Tra le tante (ma non abbastanza) voci che chiedono una pace a Gaza, quella di padre Francesco Patton – che in quel di Gerusalemme ha il fondamentale ruolo di Custode della Terra Santa da ormai più di 8 anni – sembra andare in una direzione diversa, superando l’idea decisamente fallimentare dei Due Stati a cui ci siamo abituati negli ultimi 365 giorni di conflitti per proporre una nuova visione strategica a lungo termine della gestione dei rapporti interni in Medio Oriente: a guidarlo – spiega al quotidiano Avvenire – è l’idea che sia “più realistico cercare la pace piuttosto che l’eliminazione dell’altro”.



Secondo padre Patton – infatti – è ormai chiaro che “nessuno dei due popoli se ne andrà” della Terra Santa e chiunque voglia cercare una soluzione vera alla guerra dovrebbe rispolverare la lezione di San Francesco che inviò “i suoi frati (..) disarmati” contro il parere di tutti, dando il via ad una missione che ormai dura “continuativamente [da] otto secoli” e che dimostra come le armi non servano a nulla quando si cerca di fare del bene.

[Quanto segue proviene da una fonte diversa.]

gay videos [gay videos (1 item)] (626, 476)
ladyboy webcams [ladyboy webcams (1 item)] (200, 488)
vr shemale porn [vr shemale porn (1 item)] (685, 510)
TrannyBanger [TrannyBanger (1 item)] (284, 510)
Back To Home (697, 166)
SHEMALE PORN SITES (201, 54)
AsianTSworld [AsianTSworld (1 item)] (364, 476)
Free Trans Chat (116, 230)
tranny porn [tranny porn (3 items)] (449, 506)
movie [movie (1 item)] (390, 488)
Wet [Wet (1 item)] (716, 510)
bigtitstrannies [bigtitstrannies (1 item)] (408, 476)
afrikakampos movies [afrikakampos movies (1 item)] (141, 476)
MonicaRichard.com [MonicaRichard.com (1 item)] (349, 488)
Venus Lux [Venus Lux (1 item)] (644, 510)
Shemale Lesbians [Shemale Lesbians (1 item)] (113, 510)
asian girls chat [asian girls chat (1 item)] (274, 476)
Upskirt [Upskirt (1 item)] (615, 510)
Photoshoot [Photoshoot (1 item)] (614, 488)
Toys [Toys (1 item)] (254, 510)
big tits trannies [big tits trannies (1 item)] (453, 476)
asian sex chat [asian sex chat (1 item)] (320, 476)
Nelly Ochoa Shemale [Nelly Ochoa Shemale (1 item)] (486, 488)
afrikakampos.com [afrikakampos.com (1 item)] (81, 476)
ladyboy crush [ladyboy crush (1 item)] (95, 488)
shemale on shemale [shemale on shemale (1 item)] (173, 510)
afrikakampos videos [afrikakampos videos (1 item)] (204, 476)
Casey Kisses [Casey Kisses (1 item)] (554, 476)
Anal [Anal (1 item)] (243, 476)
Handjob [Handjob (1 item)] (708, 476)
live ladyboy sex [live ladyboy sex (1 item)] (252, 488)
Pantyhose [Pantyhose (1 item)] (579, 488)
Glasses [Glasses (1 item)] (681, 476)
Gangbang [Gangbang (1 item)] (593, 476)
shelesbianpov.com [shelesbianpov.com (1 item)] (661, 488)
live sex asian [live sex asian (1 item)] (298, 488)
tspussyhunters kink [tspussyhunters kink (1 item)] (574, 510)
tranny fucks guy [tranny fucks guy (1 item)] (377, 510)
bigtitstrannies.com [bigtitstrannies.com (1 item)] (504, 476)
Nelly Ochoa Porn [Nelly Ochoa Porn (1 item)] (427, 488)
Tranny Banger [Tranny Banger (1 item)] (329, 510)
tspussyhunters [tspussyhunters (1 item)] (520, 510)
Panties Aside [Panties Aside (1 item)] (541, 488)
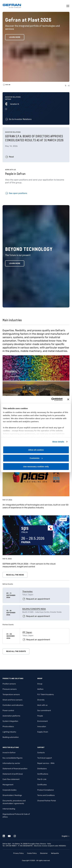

Tornando alla pace a Gaza, secondo il Custode è ora che si trovi “un piano politico” che deve inevitabilmente partire da una serie di “azioni concrete” come l’interruzione dei combattimenti, “un negoziato” ed – ovviamente – la disponibilità di entrambi a “concedere per ottenere”: fondamentale l’aiuto di realtà come “USA e UE [per] premere su Israele” e come “i paesi arabi sunniti [per] Hamas”, ma includendo nell’equazione anche “Russia e Cina vista l’influenza su Teheran”.

Padre Francesco Patton: “Per la pace a Gaza serva una nuova mentalità politica”

Avviata la pace, secondo padre Patton servirà “una visione politica [sul] futuro” che neanche un secolo fa permise di “costruire (..) l’Europa dopo secoli di guerra” trovando un modo per ridurre “le ragioni del conflitto [con] la creazione del mercato comune”: un’idea che ora dovrebbe essere trasposta da una “classe politica con una mentalità nuova” anche in Medio Oriente creando una “comunità più ampia legata da vincoli economici e politici” ed abbandonando le fallimentari ipotesi “dei due Stati”.



In tutto questo (ovviamente) secondo il Custode per la pace a Gaza anche i cristiani possono fare molto – soprattutto se “di lingua araba” – per creare i necessari rapporti e collegamenti “tra il mondo ebraico e quello islamico”, purché entrambe le parti siano disposte a seppellire “la polarizzazione” tipica della “destra religiosa israeliana” e del “fondamentalismo islamico”: per farlo è utile la voce di Papa Francesco che ha più volte condannato l’uso della fede come “strumento di potere e potenza” definendola una vera e propria “offesa a Dio“.